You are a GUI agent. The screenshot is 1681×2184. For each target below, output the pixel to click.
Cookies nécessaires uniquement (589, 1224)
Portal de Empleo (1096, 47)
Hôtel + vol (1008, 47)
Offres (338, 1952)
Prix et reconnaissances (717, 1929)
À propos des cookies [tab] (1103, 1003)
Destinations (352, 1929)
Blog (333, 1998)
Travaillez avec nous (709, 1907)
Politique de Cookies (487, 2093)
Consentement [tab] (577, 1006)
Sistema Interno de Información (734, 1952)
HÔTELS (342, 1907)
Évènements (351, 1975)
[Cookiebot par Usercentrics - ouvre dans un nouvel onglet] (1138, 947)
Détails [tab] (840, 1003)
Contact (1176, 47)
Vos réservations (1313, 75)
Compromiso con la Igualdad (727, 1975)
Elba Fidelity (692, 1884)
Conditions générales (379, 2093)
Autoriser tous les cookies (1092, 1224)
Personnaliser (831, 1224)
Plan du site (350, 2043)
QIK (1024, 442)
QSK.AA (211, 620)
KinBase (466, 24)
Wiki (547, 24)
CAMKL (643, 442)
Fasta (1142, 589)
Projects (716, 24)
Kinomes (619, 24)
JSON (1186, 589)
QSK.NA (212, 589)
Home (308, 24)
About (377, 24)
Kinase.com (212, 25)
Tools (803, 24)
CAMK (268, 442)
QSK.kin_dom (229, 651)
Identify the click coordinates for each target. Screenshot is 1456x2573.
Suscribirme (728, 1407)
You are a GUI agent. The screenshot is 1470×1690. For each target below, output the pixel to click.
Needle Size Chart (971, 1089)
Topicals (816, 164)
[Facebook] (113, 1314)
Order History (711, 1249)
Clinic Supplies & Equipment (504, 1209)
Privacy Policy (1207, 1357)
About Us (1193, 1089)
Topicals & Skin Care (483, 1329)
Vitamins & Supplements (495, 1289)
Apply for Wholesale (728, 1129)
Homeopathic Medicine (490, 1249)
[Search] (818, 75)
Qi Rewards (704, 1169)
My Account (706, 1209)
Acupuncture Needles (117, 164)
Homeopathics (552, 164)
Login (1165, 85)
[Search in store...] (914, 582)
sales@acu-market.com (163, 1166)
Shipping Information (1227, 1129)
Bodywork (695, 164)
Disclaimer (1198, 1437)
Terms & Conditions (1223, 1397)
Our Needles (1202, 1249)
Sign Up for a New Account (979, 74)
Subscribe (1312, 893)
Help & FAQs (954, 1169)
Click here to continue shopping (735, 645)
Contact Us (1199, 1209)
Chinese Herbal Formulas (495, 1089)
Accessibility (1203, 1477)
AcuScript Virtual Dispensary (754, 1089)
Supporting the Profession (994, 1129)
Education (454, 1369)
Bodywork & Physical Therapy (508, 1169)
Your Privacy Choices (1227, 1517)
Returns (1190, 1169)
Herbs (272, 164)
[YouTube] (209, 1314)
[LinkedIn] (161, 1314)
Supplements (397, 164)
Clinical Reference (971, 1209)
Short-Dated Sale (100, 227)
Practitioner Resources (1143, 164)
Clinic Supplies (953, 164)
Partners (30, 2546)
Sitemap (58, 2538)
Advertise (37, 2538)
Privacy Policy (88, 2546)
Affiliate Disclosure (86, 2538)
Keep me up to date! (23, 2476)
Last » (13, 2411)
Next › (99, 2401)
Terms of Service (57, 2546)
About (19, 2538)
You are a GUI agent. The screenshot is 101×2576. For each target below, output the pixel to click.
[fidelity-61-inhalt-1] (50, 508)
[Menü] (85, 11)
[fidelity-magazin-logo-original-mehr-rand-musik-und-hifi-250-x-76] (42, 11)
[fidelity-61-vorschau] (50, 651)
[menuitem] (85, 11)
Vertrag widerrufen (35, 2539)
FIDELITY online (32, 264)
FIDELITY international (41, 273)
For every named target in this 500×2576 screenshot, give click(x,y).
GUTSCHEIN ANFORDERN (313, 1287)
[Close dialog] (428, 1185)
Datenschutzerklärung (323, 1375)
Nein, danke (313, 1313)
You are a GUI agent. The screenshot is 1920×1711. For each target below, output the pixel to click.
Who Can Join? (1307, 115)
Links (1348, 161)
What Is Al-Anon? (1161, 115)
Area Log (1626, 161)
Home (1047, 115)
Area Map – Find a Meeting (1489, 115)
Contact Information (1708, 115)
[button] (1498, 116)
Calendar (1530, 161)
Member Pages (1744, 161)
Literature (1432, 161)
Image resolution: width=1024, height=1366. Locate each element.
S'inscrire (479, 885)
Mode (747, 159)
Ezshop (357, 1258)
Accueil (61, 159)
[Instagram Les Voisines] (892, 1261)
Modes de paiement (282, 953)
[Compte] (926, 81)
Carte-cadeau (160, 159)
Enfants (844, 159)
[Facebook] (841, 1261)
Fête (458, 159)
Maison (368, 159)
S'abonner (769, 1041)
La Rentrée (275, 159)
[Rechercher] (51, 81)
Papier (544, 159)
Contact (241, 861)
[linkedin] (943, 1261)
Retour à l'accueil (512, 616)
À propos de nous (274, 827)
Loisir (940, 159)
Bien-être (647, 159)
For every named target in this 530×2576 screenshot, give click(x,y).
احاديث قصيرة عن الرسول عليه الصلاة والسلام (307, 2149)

□ □ □

* **ASSIGNED TASK**
Out of the material above, output word for word the line with "Privacy Policy (1207, 1357)", the line with "Affiliate Disclosure (86, 2538)", and all lines between them, with nothing else.

* **ANSWER TO THE PROBLEM**
Privacy Policy (1207, 1357)
About Us (1193, 1089)
Topicals & Skin Care (483, 1329)
Vitamins & Supplements (495, 1289)
Apply for Wholesale (728, 1129)
Homeopathic Medicine (490, 1249)
[Search] (818, 75)
Qi Rewards (704, 1169)
My Account (706, 1209)
Acupuncture Needles (117, 164)
Homeopathics (552, 164)
Login (1165, 85)
[Search in store...] (914, 582)
sales@acu-market.com (163, 1166)
Shipping Information (1227, 1129)
Bodywork (695, 164)
Disclaimer (1198, 1437)
Terms & Conditions (1223, 1397)
Our Needles (1202, 1249)
Sign Up for a New Account (979, 74)
Subscribe (1312, 893)
Help & FAQs (954, 1169)
Click here to continue shopping (735, 645)
Contact Us (1199, 1209)
Chinese Herbal Formulas (495, 1089)
Accessibility (1203, 1477)
AcuScript Virtual Dispensary (754, 1089)
Supporting the Profession (994, 1129)
Education (454, 1369)
Bodywork & Physical Therapy (508, 1169)
Your Privacy Choices (1227, 1517)
Returns (1190, 1169)
Herbs (272, 164)
[YouTube] (209, 1314)
[LinkedIn] (161, 1314)
Supplements (397, 164)
Clinical Reference (971, 1209)
Short-Dated Sale (100, 227)
Practitioner Resources (1143, 164)
Clinic Supplies (953, 164)
Partners (30, 2546)
Sitemap (58, 2538)
Advertise (37, 2538)
Privacy Policy (88, 2546)
Affiliate Disclosure (86, 2538)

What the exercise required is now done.